*** Begin section ***
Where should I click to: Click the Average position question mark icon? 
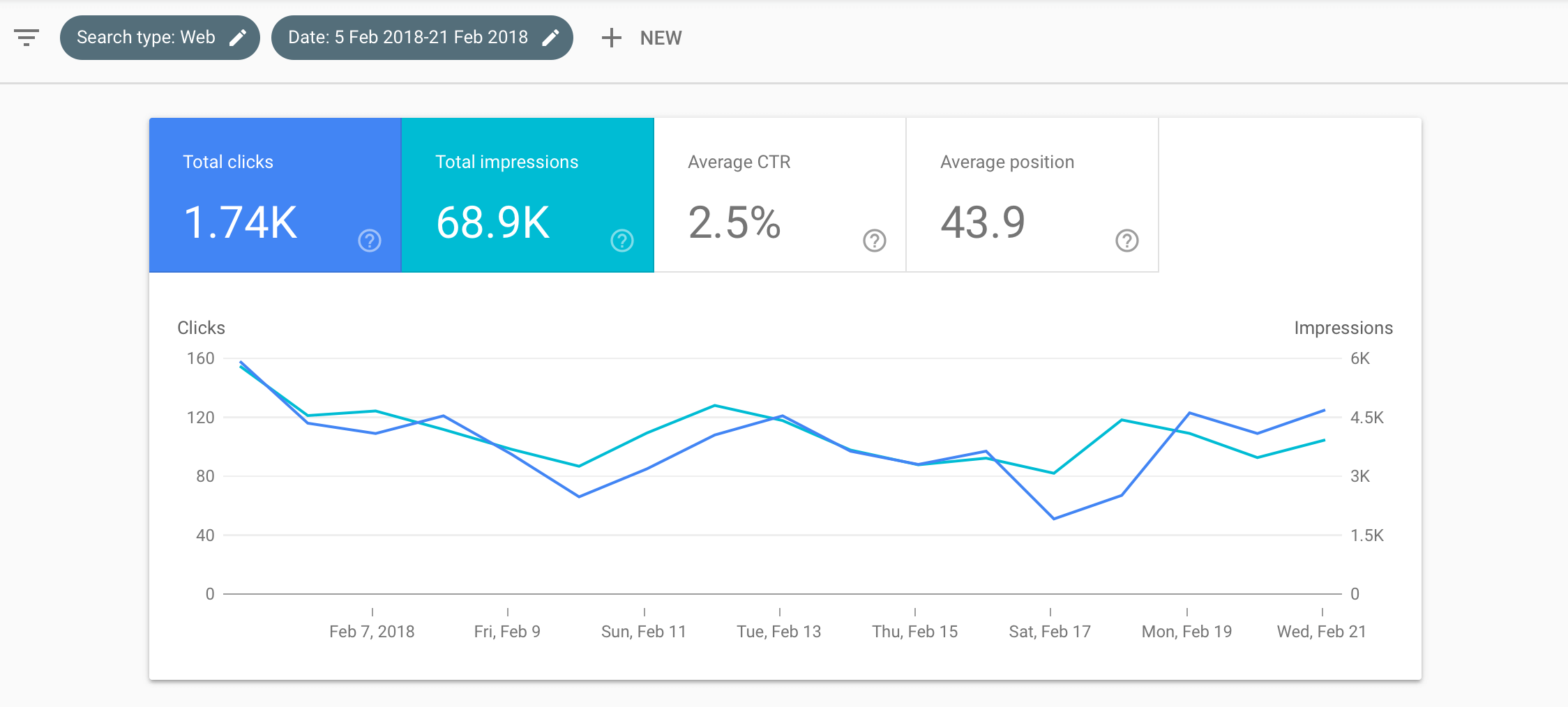click(x=1126, y=241)
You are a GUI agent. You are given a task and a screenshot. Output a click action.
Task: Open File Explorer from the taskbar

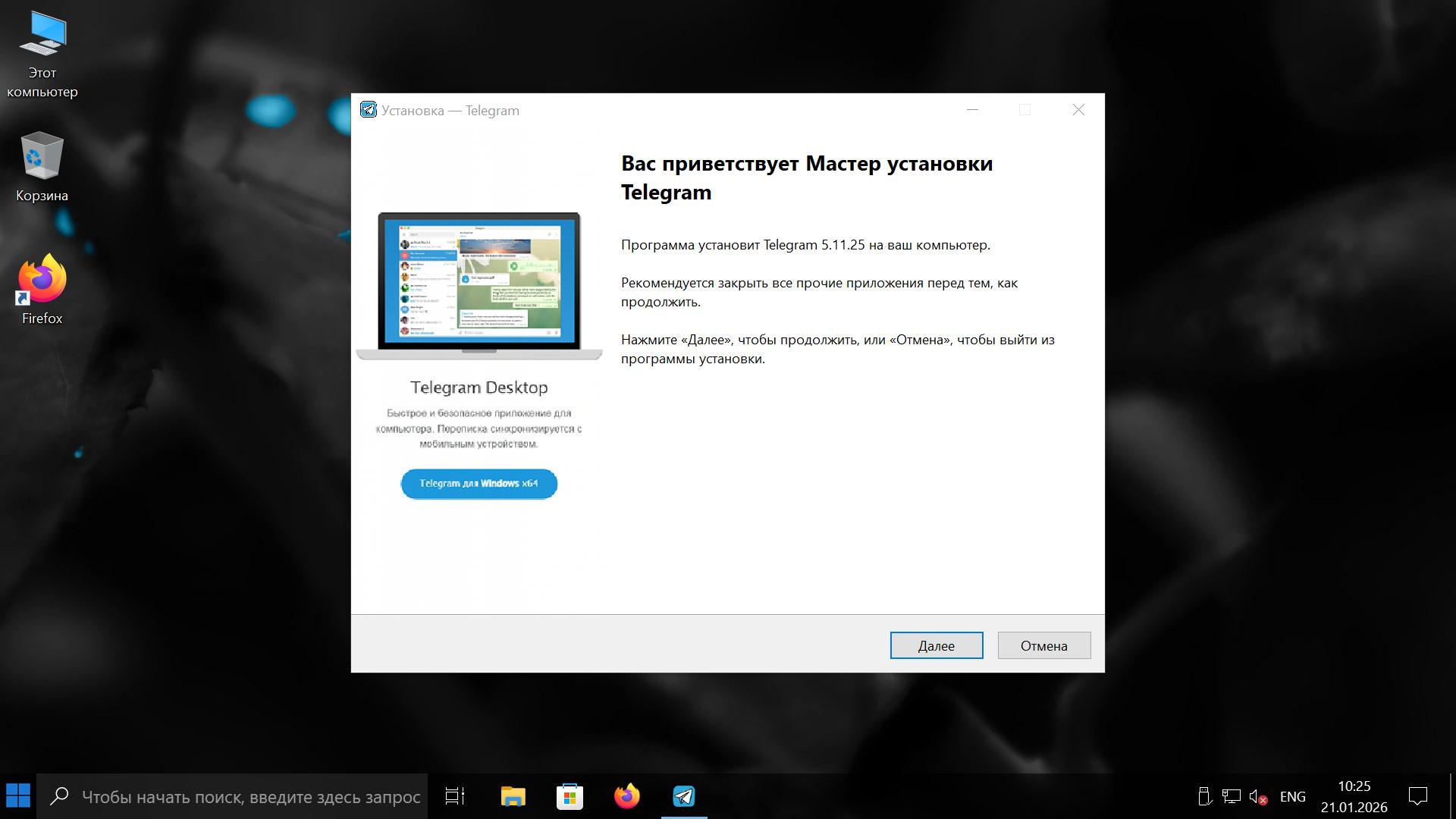(513, 796)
*** End section ***
- _What you should do_: Everything from the line with "You are a GUI" through the end of the listing above, both ends included, should be set down exactly; copy nothing else, and skip the pictures.

- _Reply_:
You are a GUI agent. You are given a task and a screenshot. Output a click action.
Task: Open File Explorer from the taskbar

(513, 796)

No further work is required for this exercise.